Selected text:
┌────────
Nearly 100 Frontier employees may be visiting Idaho’s unemployment offices by September.

On the second anniversary of Frontier Communications assuming control of landline operations in Idaho formerly owned by Verizon Communications, Frontier has announced plans to close its Coeur d’Alene call center this summer, putting nearly half of Frontier’s workers in Idaho out of work.

“There’s nothing wrong with the employees or the work they’re doing. It’s more about efficiencies,” Frontier’s senior vice president Steve Crosby told CDA Press. “What we’re trying to do is work through efficiencies, consolidations, really moving people around, having work groups working closer together.”

Those hoping to remain with Frontier will need to move to another state and accept a large pay cut if they want to keep their jobs. Other Frontier call centers around the country will assume the responsibilities of the 100 Idaho-based employees who face termination by Sept. 18, including one opening near Myrtle Beach, S.C., that will pay substantially lower salaries.

The closure will reduce Frontier’s workforce in Idaho almost in half. Crosby said Frontier had roughly 260 employees in the state as of last week.

Two years ago, Frontier was telling Idaho a very different story about its takeover of Verizon landlines.

“I think we’ll have better service for customers,” David Haggerty, then a Verizon manager staying with Frontier, told the Bonner County Daily Bee. “Frontier brings with it a small-town mentality. It used to be you were able to pay bills in town and make human contact. That was taken away by Verizon.”
└────────
Raw records
┌────────
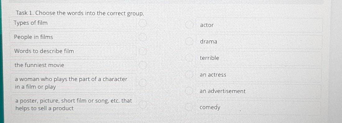Click the funniest movie box

click(73, 65)
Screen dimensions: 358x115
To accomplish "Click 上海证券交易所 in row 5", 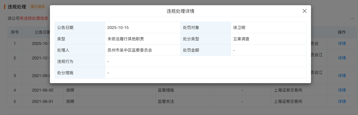I will (288, 101).
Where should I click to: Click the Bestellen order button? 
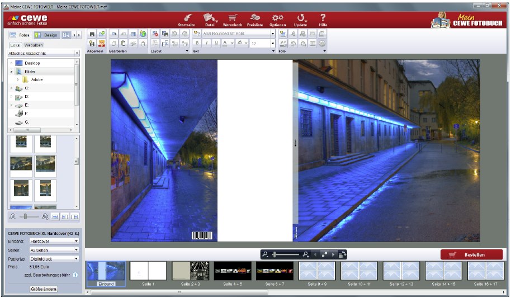tap(471, 255)
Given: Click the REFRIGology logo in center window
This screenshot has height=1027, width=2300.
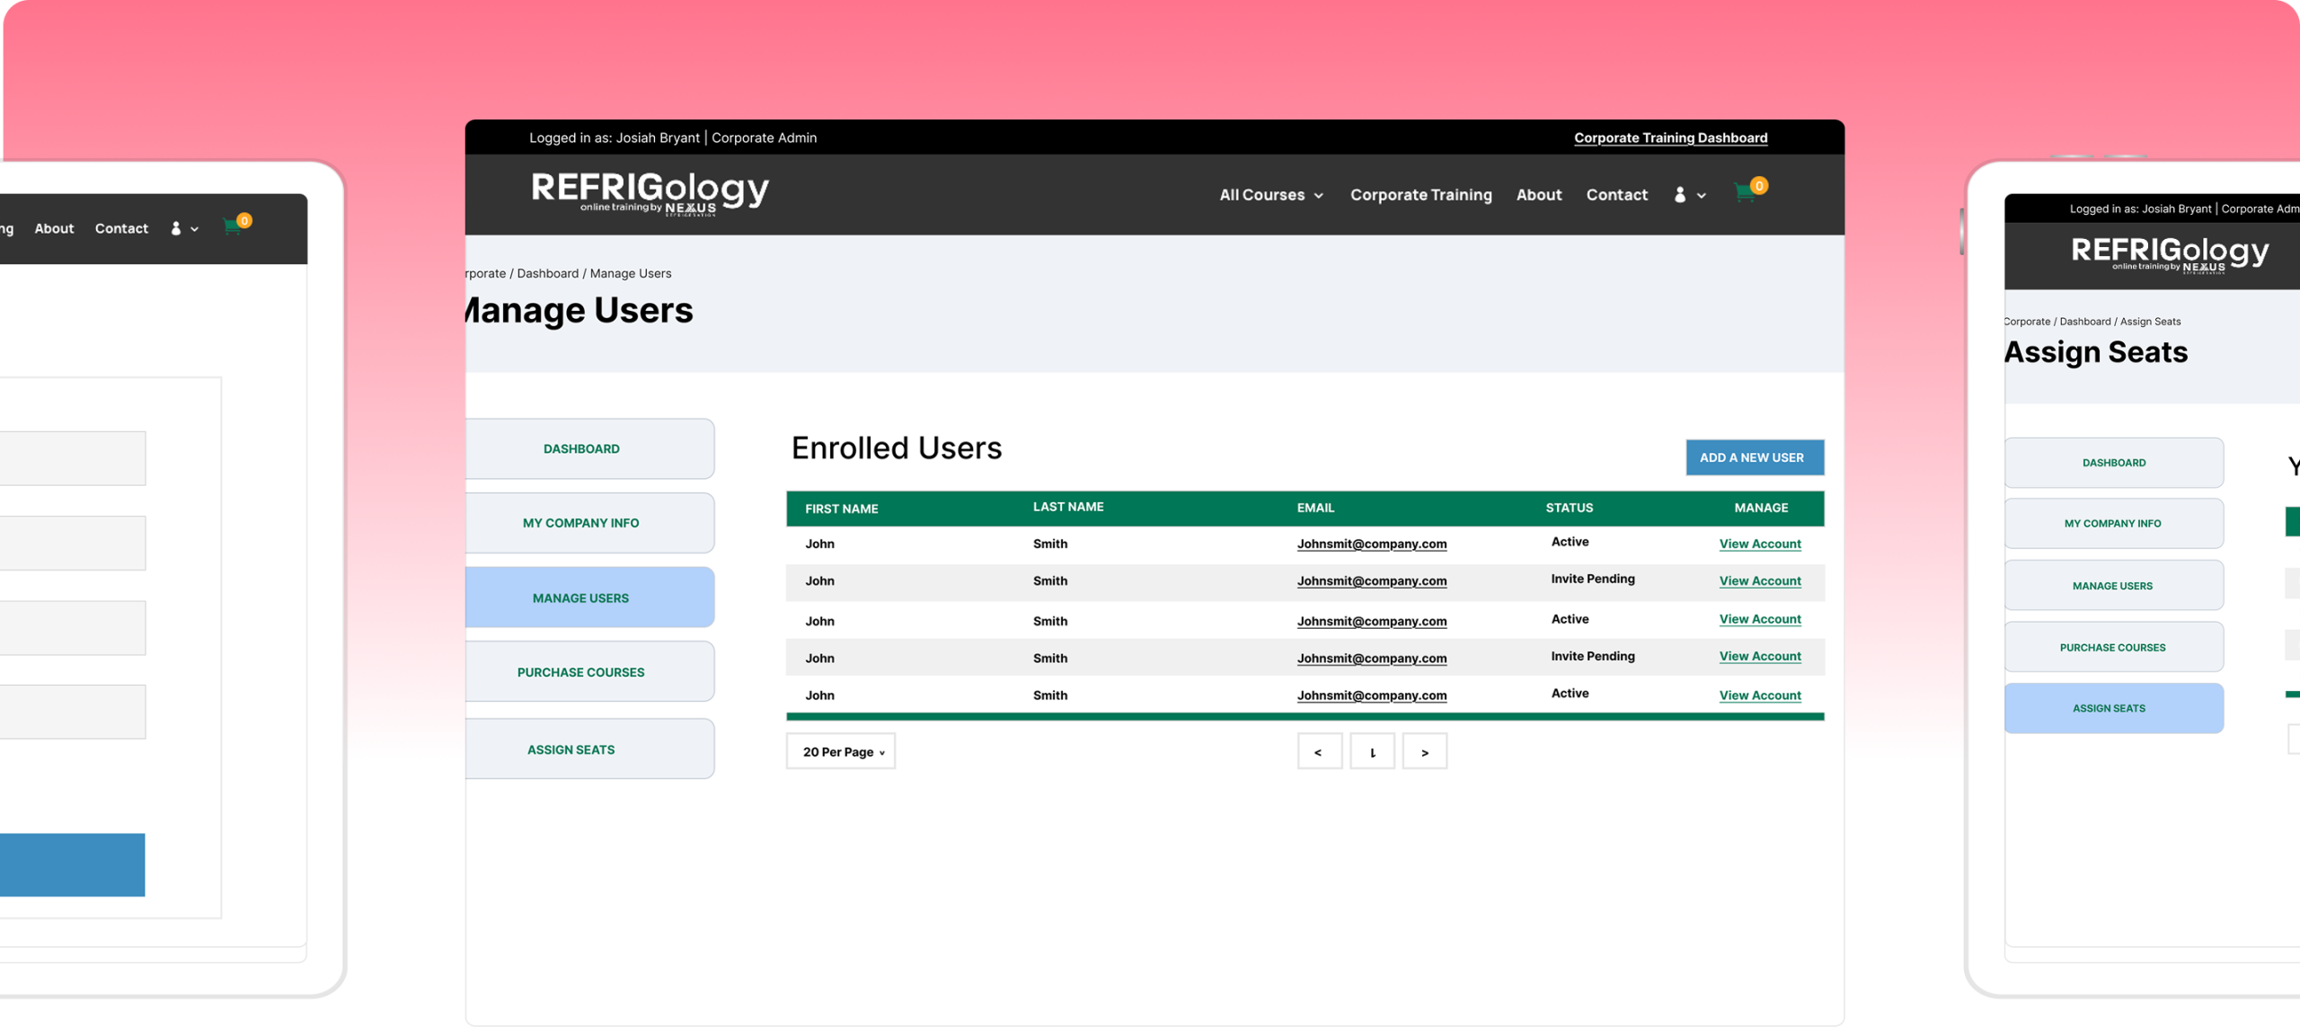Looking at the screenshot, I should 650,193.
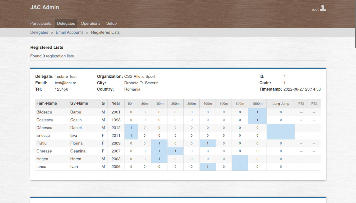The image size is (356, 203).
Task: Toggle Gherase's 200m highlighted cell
Action: pyautogui.click(x=175, y=151)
└────────
Written problem:
Extend the news report on Frontier's Coeur d'Alene call center closure, picking up after its final sentence.

Output for this exercise:
In 2010, Haggerty promised the transition would have no impact on former Verizon workers now heading to work at Frontier.

“We focus on putting the customer first,” said Frontier’s regional manager Vickie Bullard said. “That’s one of the 11 value statements we have at Frontier.”

Some of Frontier’s customers in Idaho wonder if Frontier’s “value statements” are also being downsized.

“I just switched from Frontier to Time Warner Cable for my Internet,” says Scott Mead. “Frontier started out great in the beginning, but shortly after went downhill as issue after issue started.”

Mead reports his calls to Frontier’s national 800 customer support number, which promises 100 percent of the company’s workers are American-based, often left him flummoxed dealing with foreign-accented employees with poor English language skills.

The last one out can turn off the lights.

Another Coeur d’Alene customer endured bad service from Frontier before finally leaving, with the phone company’s collection agency chasing him not far behind:

“As far as I’m concerned Frontier can take a long walk off a short pier. When they first took over from Verizon, from whom we had good service, they sent out a service guy to get us back online. He installed the wrong equipment so another serviceman came out and replaced the wrong one with a bigger, better, and faster wrong one. Over the next 6 weeks we were down all but 12 days and we heard one excuse after another with nothing getting resolved.

So a month later, after switching companies, not only did we get a bill from Frontier for the entire 6 weeks but they charged us for several wrong pieces of equipment. When we tried to resolve the issues they simply sent us to collection and refused to talk. Se we ended up paying for over 4 weeks of service they did not provide and for 4 Internet boxes that the servicemen could not get to work.

I can only hope that Frontier has an office at the bottom of a honey bucket at a chili feed. Flippin crooks.”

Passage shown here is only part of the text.